> _QUOTED TEXT_:
** Begin **
It looks like this is a clear example of "what you need" (24" blower for such a big driveway), vs "what you want" (some of us with much smaller driveways and 28", 30", 32" and even 36" blowers).

:icon-hgtg:


----------



## RedOctobyr (Mar 2, 2014)

knux2xs, at least it's a powerful machine, that must help. Hopefully you can maintain a decent ground speed. 

hsblowersfan, good point  I have a 24" 10hp (318cc), and a *much* smaller driveway. And I still like having 10hp, up from my previous 24" 8hp. I could absolutely do it with a smaller/less-powerful machine, but this helps save me some time. I kind of like the narrow bucket, I have more power-per-foot of bucket width (good for EOD), and a wider bucket probably still wouldn't save me a pass. The narrower machine fits more easily in the garage, too. 

I confess to falling into the 2nd category; if I had a 200 yard driveway, I'd be looking for something bigger than what I have now. But mine could certainly do it. It's just a question of how long you're willing to spend on the task. 

You can mow a 2-acre yard with a push-mower if you want to, but I don't have the patience for that 

At least, like you said, that part of the driveway is straightforward to clear. I spend a good % of my time clearing the "awkward" area of my driveway by the garage. The straight section is at least more efficient to clear.


----------



## guilateen02 (Nov 23, 2014)

I will never name any of mine. I own too many and don't want to risk blurting out the wrong name,in the heat of the moment. Guaranteed to be shut down cold.


----------



## Pythons37 (Nov 9, 2012)

This guy named his Troy Bilt.

https://nh.craigslist.org/grd/5477521596.html


----------



## Cardo111 (Feb 16, 2015)

"One hit wonder". That is really all I got to use her this year. We had one 16 inch storm and a few dustings this winter. Tomorrow it will be 70°F here, I think it is fair to say that spring has come early this year.


----------



## nwcove (Mar 2, 2015)

Pythons37 said:


> This guy named his Troy Bilt.
> 
> https://nh.craigslist.org/grd/5477521596.html


i may now have to re-name my trusty " orange crush" to "troy bilt powershift"....just because !


----------



## sodbuster (Feb 24, 2016)

detdrbuzzard said:


> I can't recall naming any machine I've owned, ok maybe the vette I named it head ach



I named my boat.

For Sale

The tracked 13hp blower..........
"Snowzilla"


----------
** End **
> _DIRECTIVES_:
(a) Summarize the snowblower forum thread in two sentences.
(b) Reproduce the stretch of the snowblower forum thread from "At least, like" through "efficient to clear.".

> _GIVEN INFORMATION_:
** Begin **
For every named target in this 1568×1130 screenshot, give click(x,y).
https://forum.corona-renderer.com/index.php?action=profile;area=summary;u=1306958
** End **
> _EXERCISE ANSWERS_:
(a) Members compare the 24-inch blower needed for a very long driveway with the larger blowers some owners want for much smaller driveways, and RedOctobyr says a 24-inch 10hp machine saves time, gives more power per foot of bucket width, and fits more easily in the garage. Talk then turns to naming machines: one member refuses to name any for fear of blurting out the wrong name, while others mention names such as "One hit wonder," "orange crush," and "Snowzilla."

(b)
At least, like you said, that part of the driveway is straightforward to clear. I spend a good % of my time clearing the "awkward" area of my driveway by the garage. The straight section is at least more efficient to clear.